▶ _PROBLEM TO WORK ON_
In the listing below, starting with the line that contains "Viewport: 1815px width, 903px" and going on through the line that contains "[x=414, y=881]", substitute "tick" for "marker" and reproduce those lines otherwise unchanged. Omit the pictures.

▶ _RECORDED DATA_

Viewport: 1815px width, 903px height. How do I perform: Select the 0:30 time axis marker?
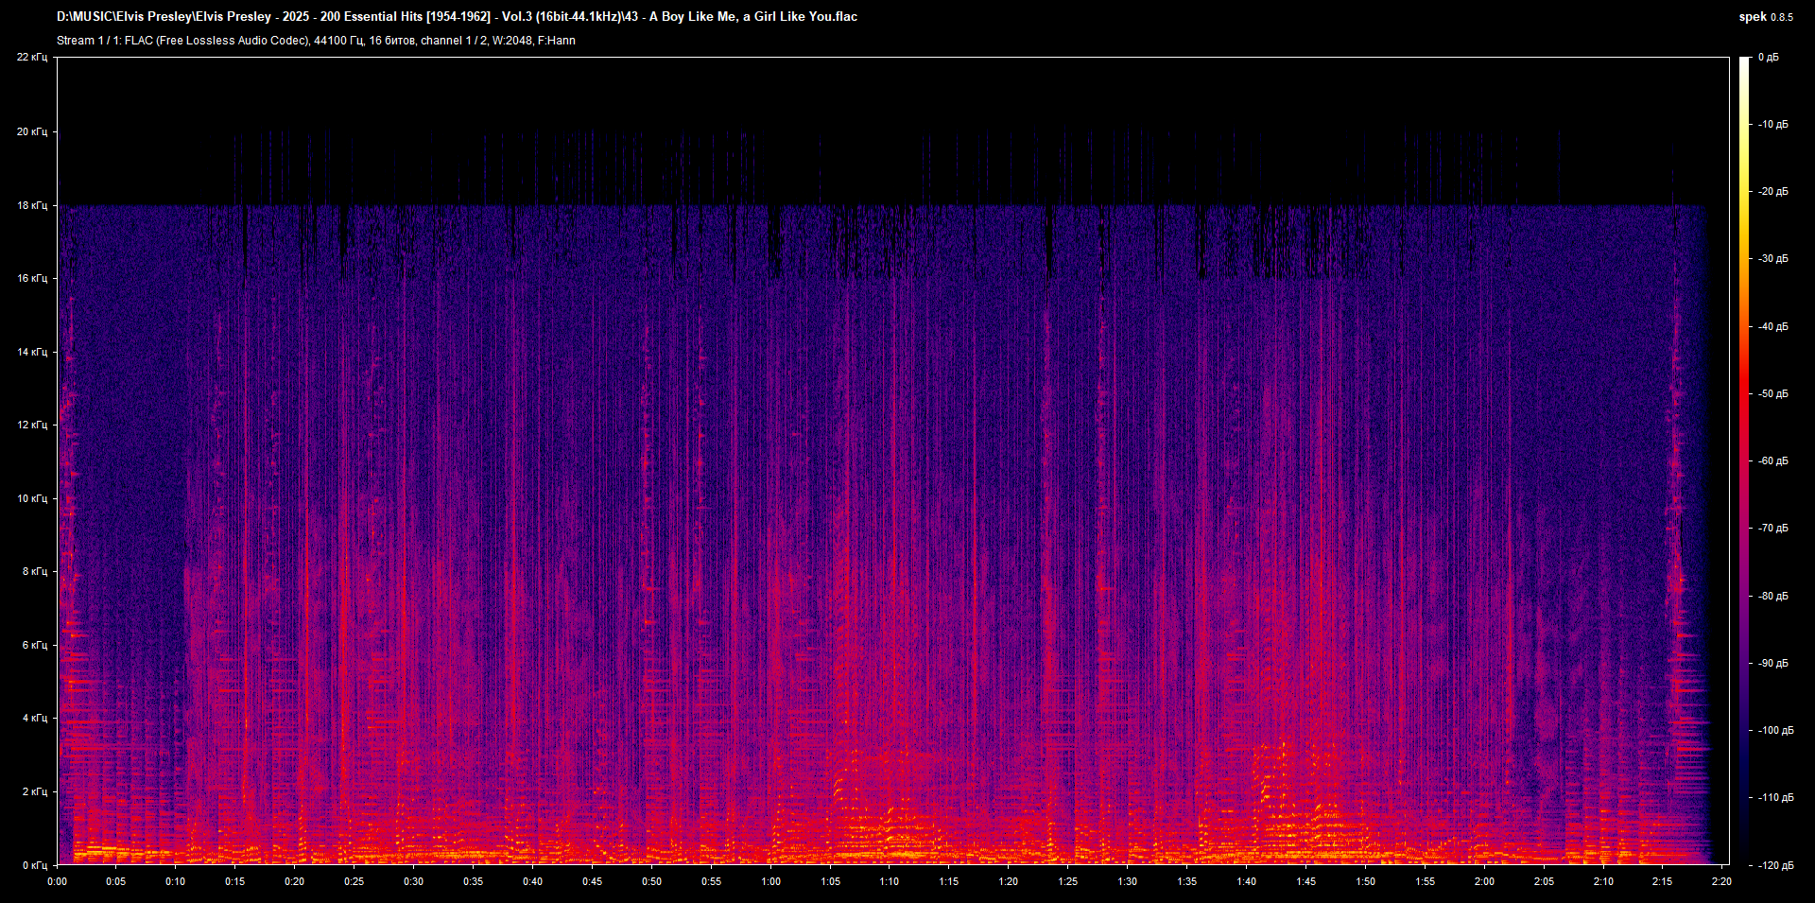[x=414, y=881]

...

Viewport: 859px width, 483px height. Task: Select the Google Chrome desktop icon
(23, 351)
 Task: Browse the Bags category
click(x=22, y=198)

...

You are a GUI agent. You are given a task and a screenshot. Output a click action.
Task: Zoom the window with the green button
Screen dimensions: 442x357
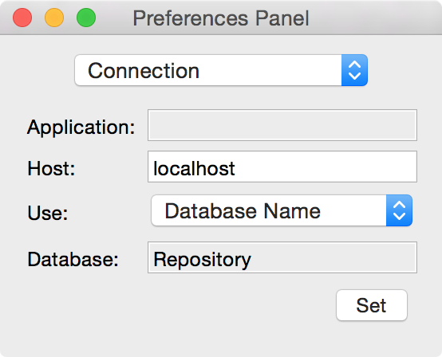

▶ _TASK RESULT_
Viewport: 1815px width, 903px height. How do I perform: Select the 0:30 time axis tick?
[x=414, y=881]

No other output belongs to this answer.